┌─ Extracted material

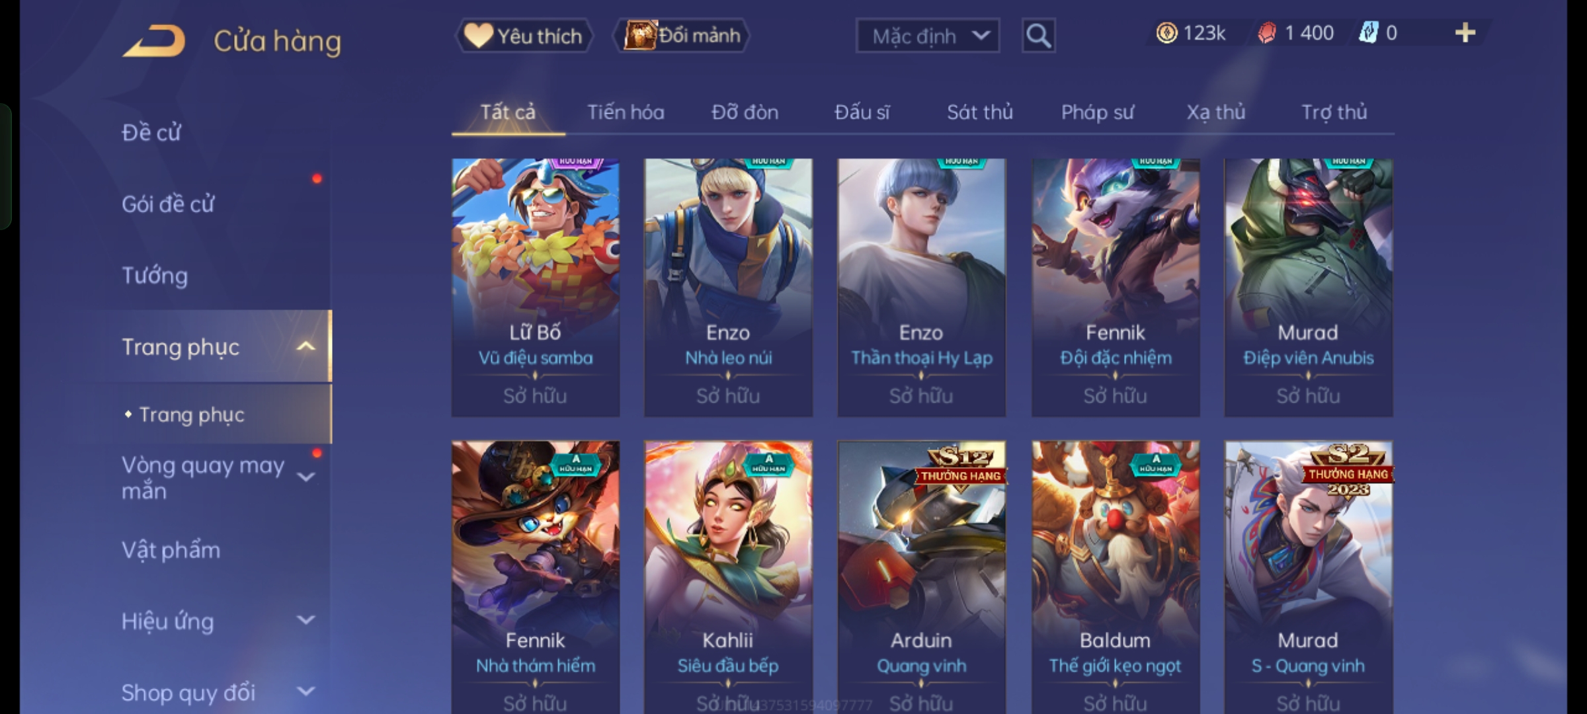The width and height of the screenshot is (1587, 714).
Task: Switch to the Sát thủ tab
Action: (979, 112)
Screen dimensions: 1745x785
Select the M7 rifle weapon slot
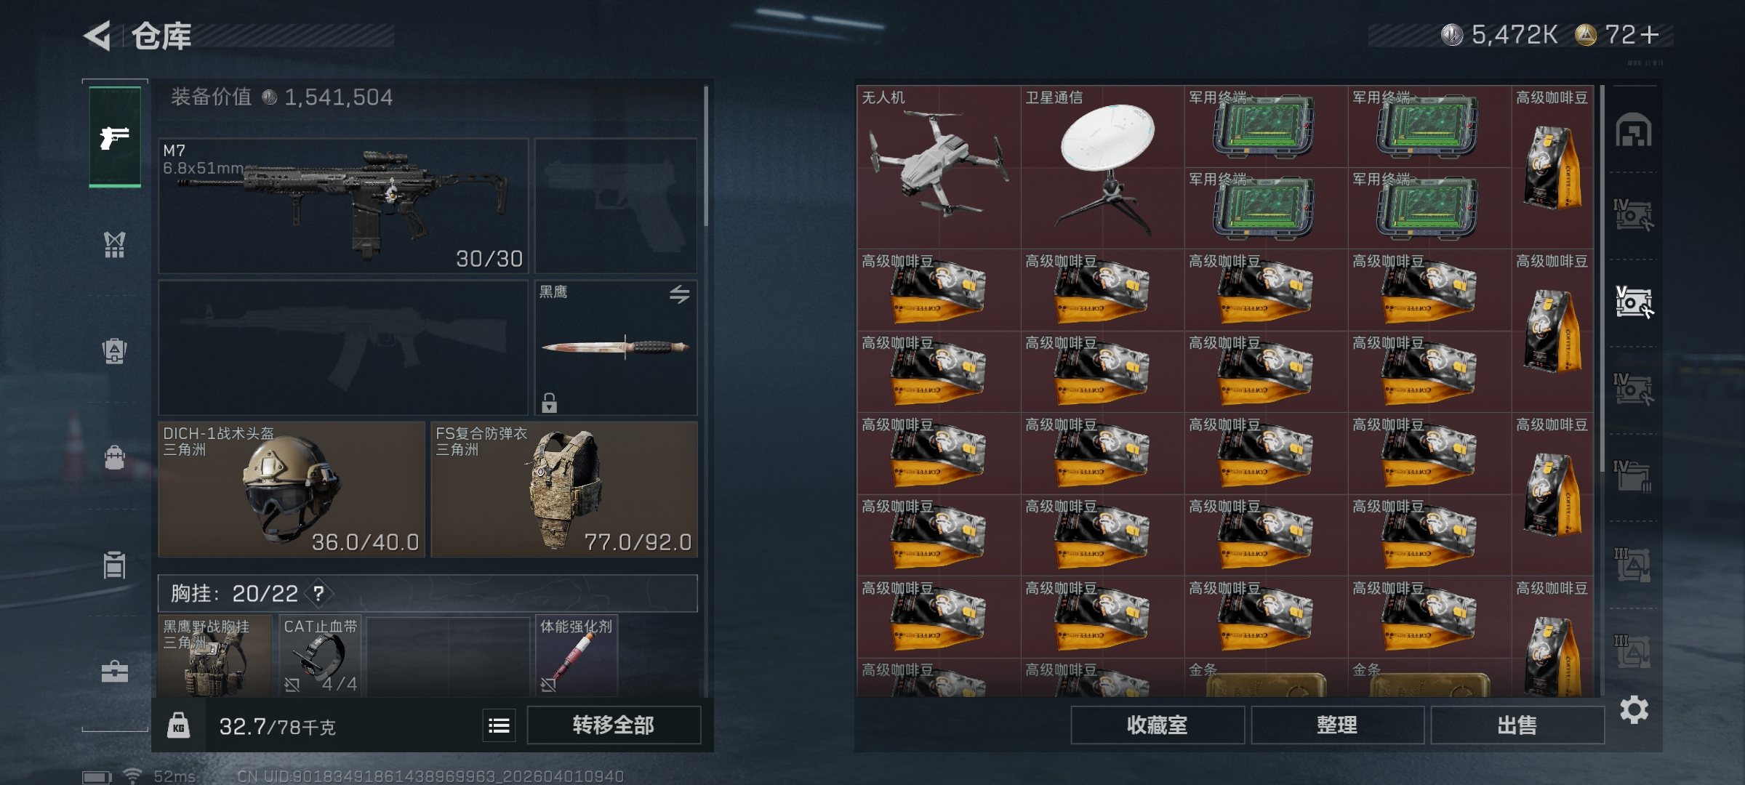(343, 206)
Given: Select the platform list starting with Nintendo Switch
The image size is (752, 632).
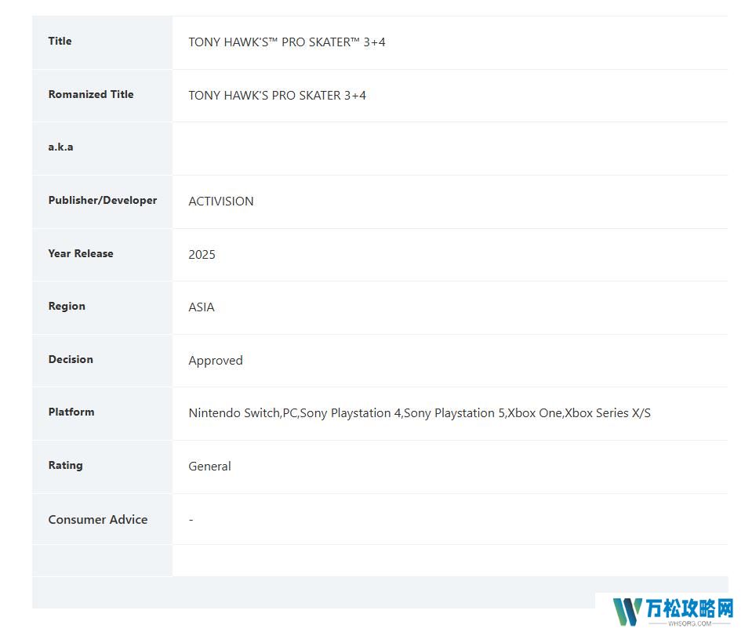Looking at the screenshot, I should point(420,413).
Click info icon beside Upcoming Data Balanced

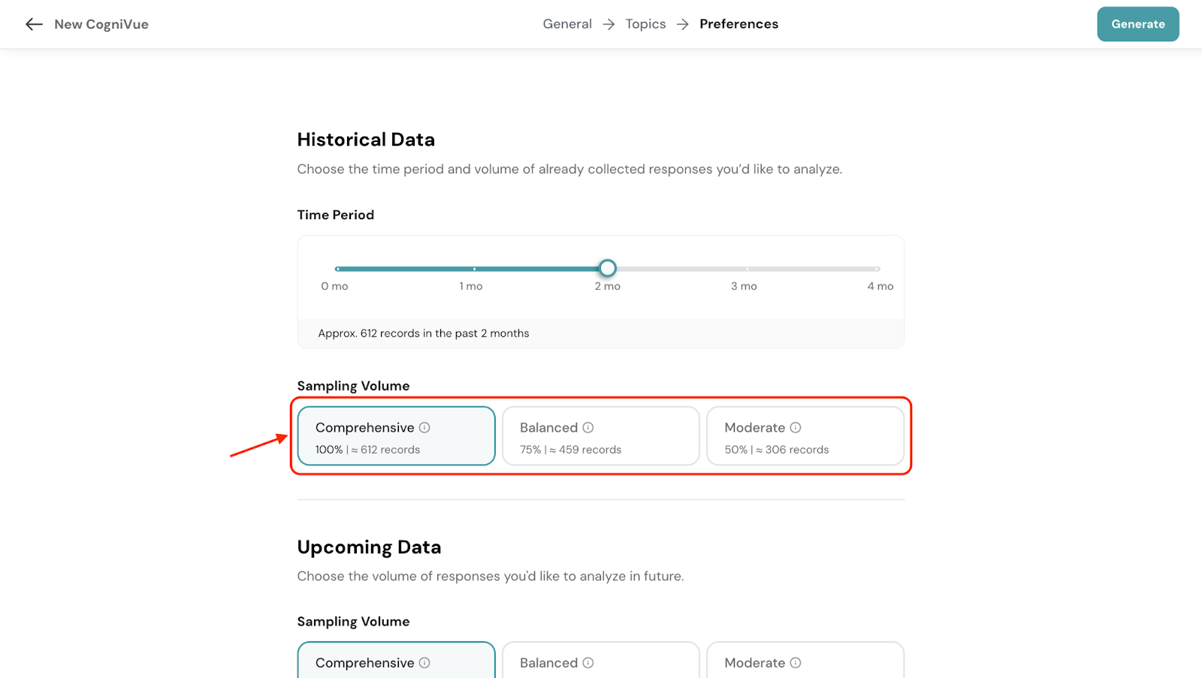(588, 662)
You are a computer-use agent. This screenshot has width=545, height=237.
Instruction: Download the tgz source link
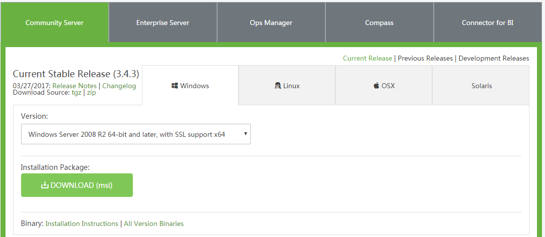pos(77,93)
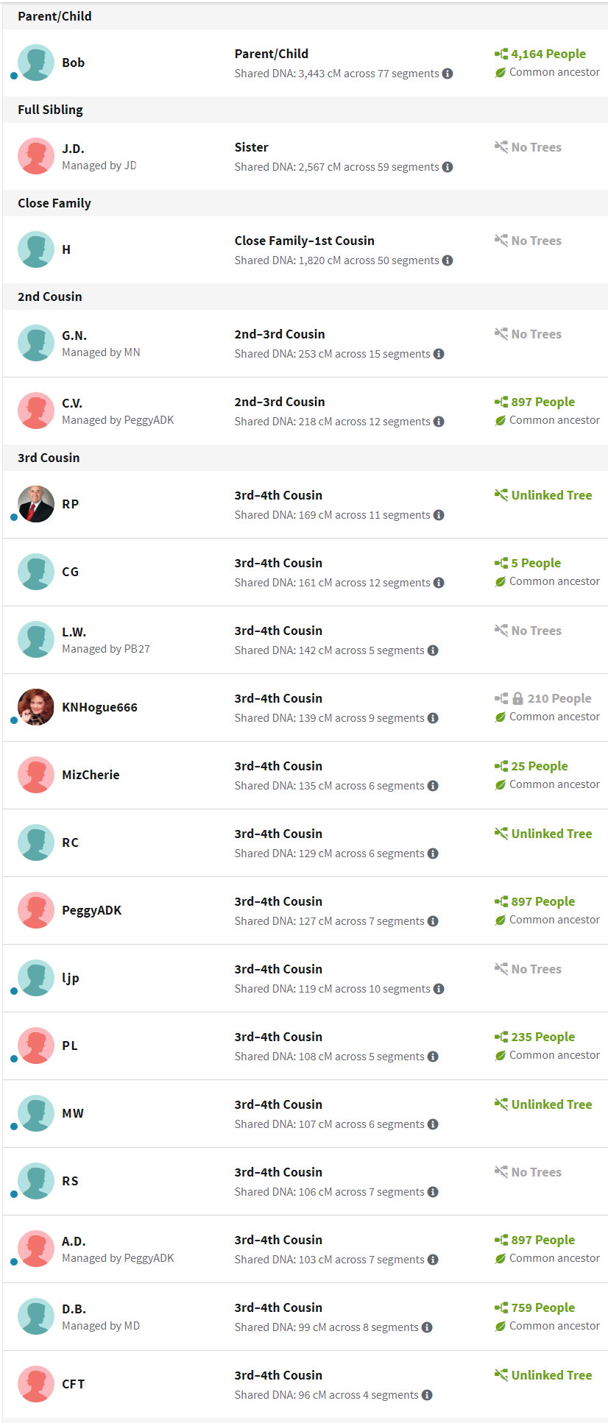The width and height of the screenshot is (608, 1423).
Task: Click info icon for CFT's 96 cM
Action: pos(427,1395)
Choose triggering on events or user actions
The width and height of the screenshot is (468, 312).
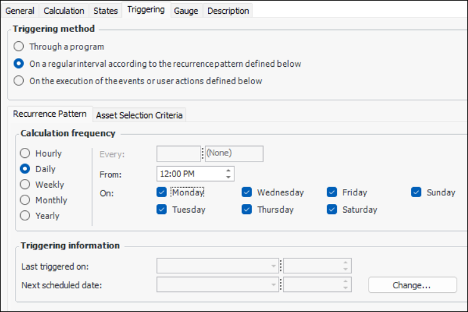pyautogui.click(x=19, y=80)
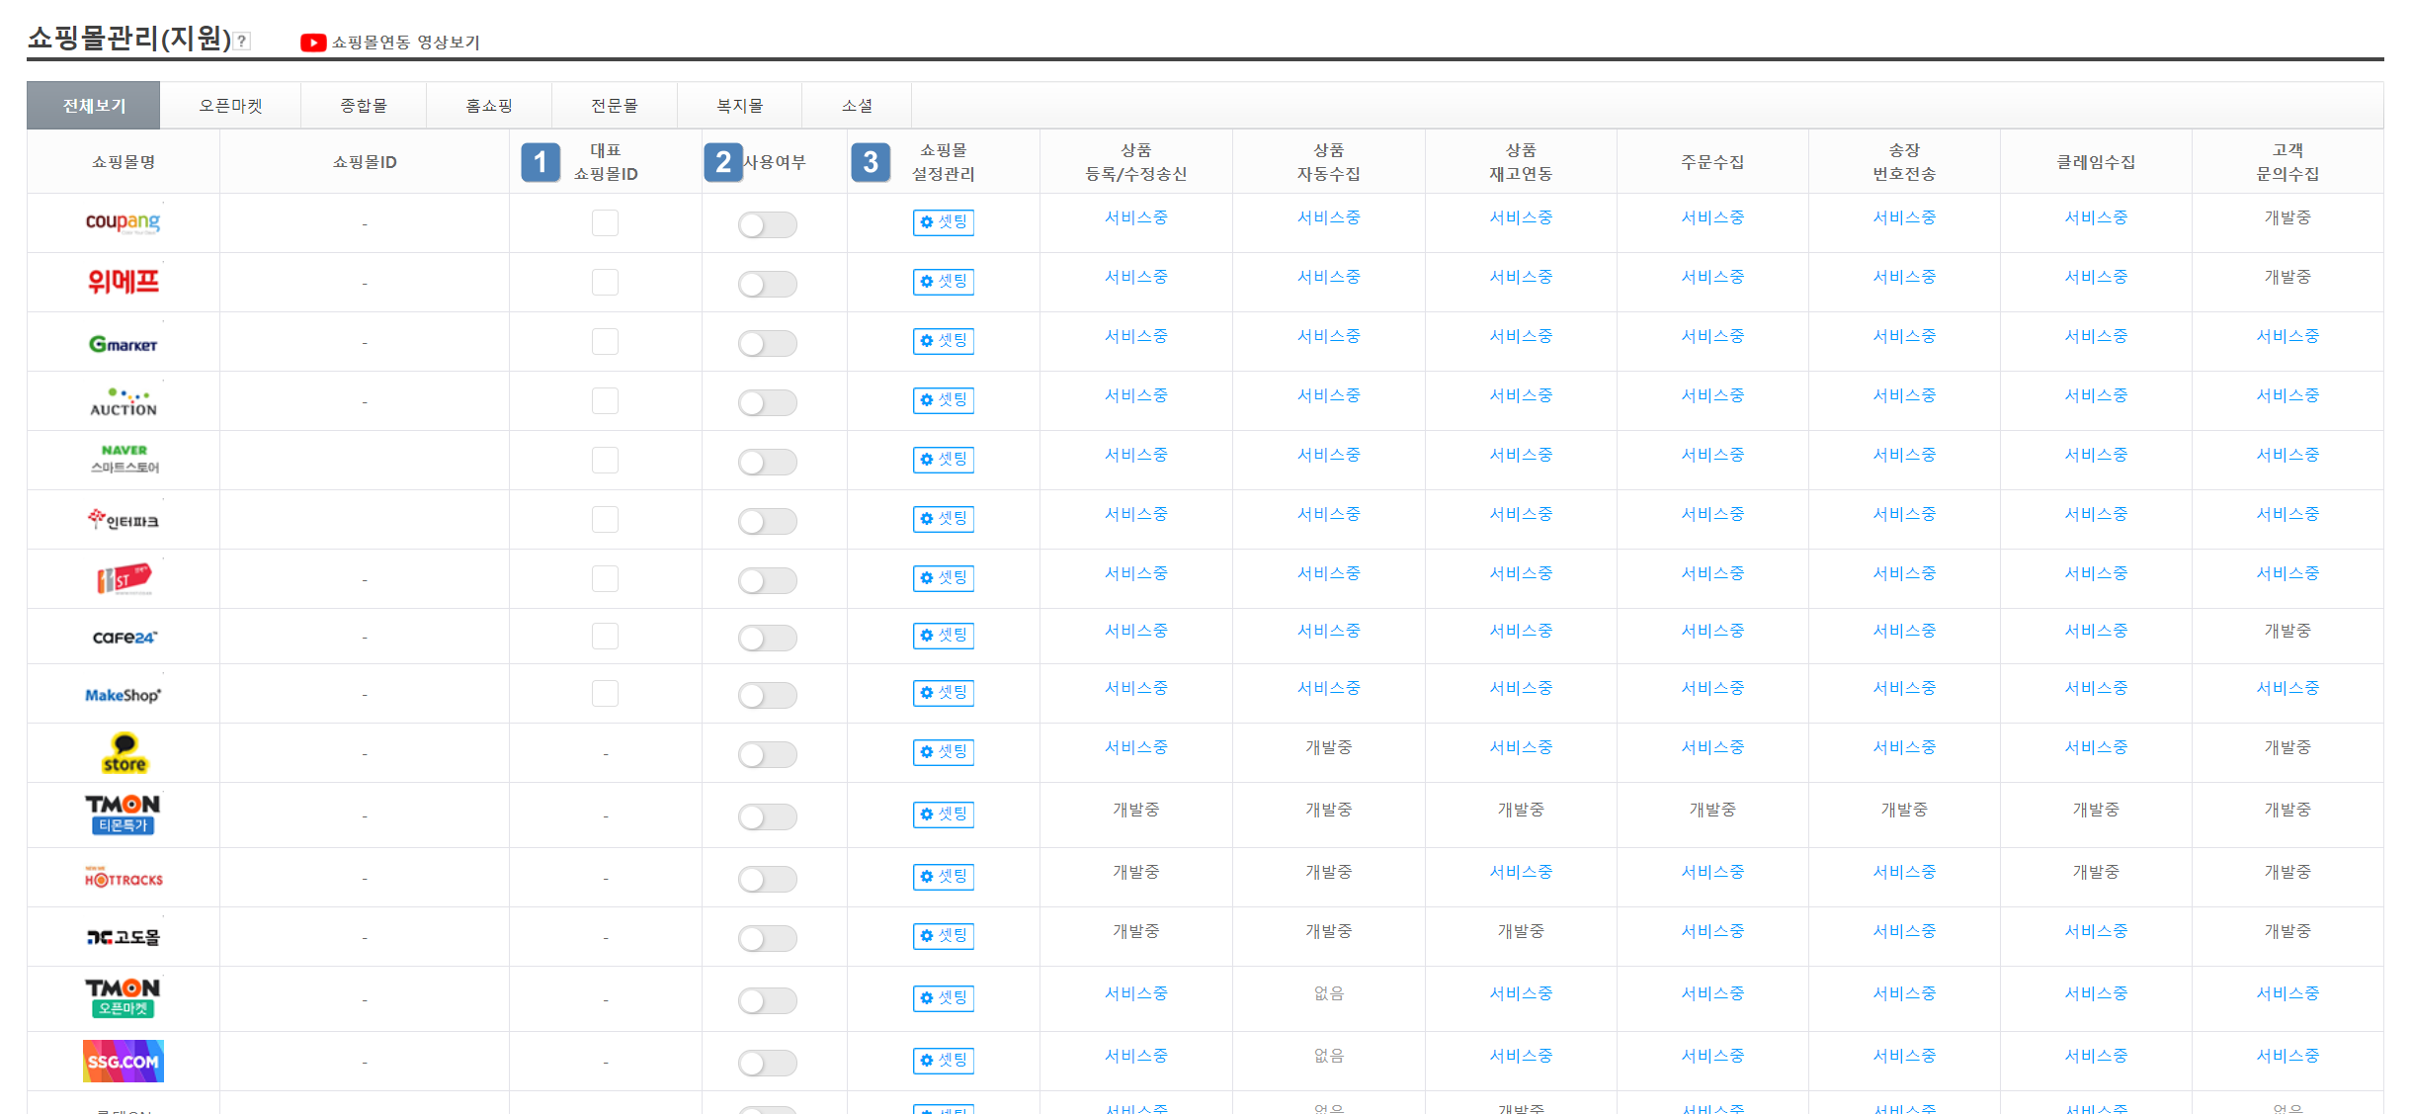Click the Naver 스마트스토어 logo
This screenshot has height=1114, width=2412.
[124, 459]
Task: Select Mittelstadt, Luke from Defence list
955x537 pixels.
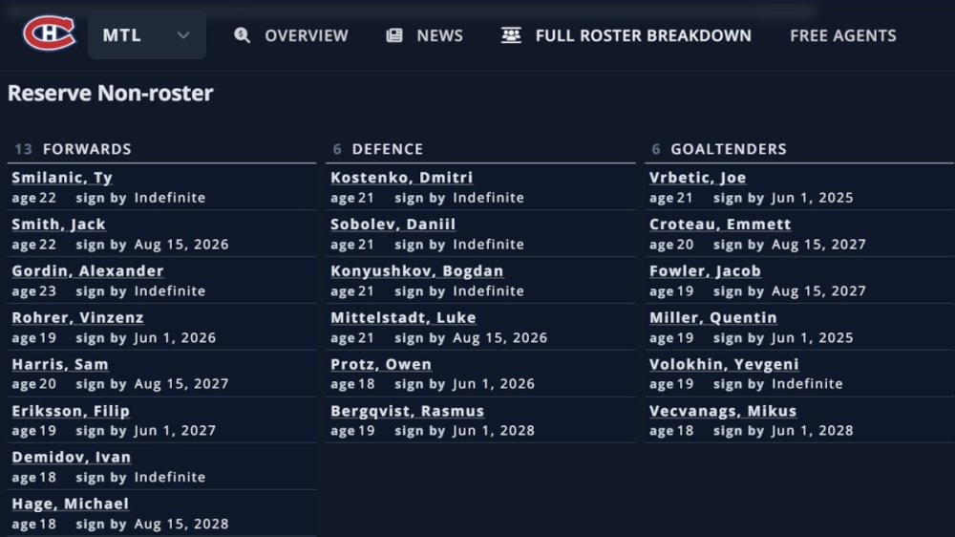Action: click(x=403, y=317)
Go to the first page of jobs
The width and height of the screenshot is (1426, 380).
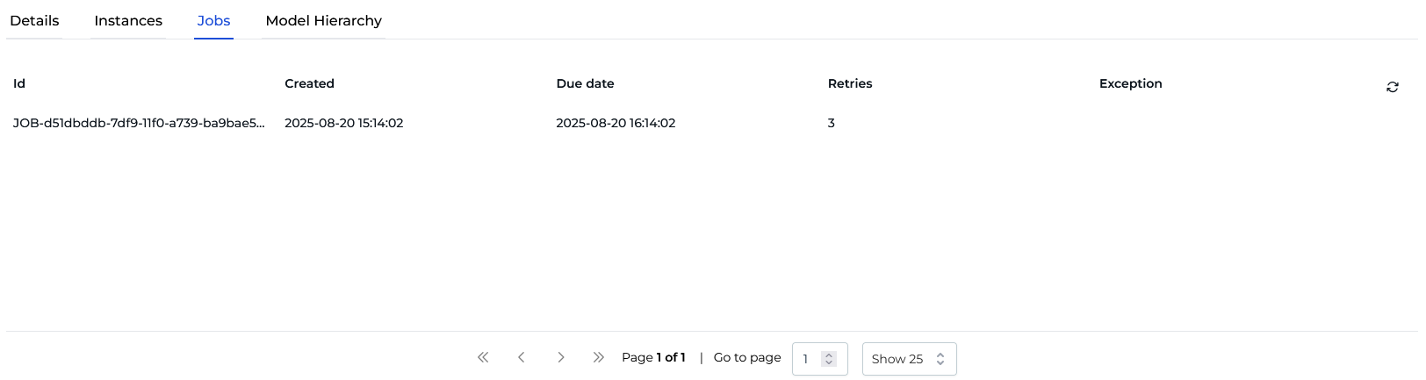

└─

▶ _Required task_: Please copy out the listing word for word, starting at and including the line with "Choose triggering on events or user actions" and running through the end of the listing. Omit the pictures from your copy.

▶ _Reply_:
Choose triggering on events or user actions
The width and height of the screenshot is (468, 312).
pyautogui.click(x=19, y=80)
Click the Naver 스마트스토어 logo
This screenshot has height=1114, width=2412.
[124, 459]
Task: Select Mittelstadt, Luke from Defence list
955x537 pixels.
Action: click(x=403, y=317)
Go to the first page of jobs
The width and height of the screenshot is (1426, 380).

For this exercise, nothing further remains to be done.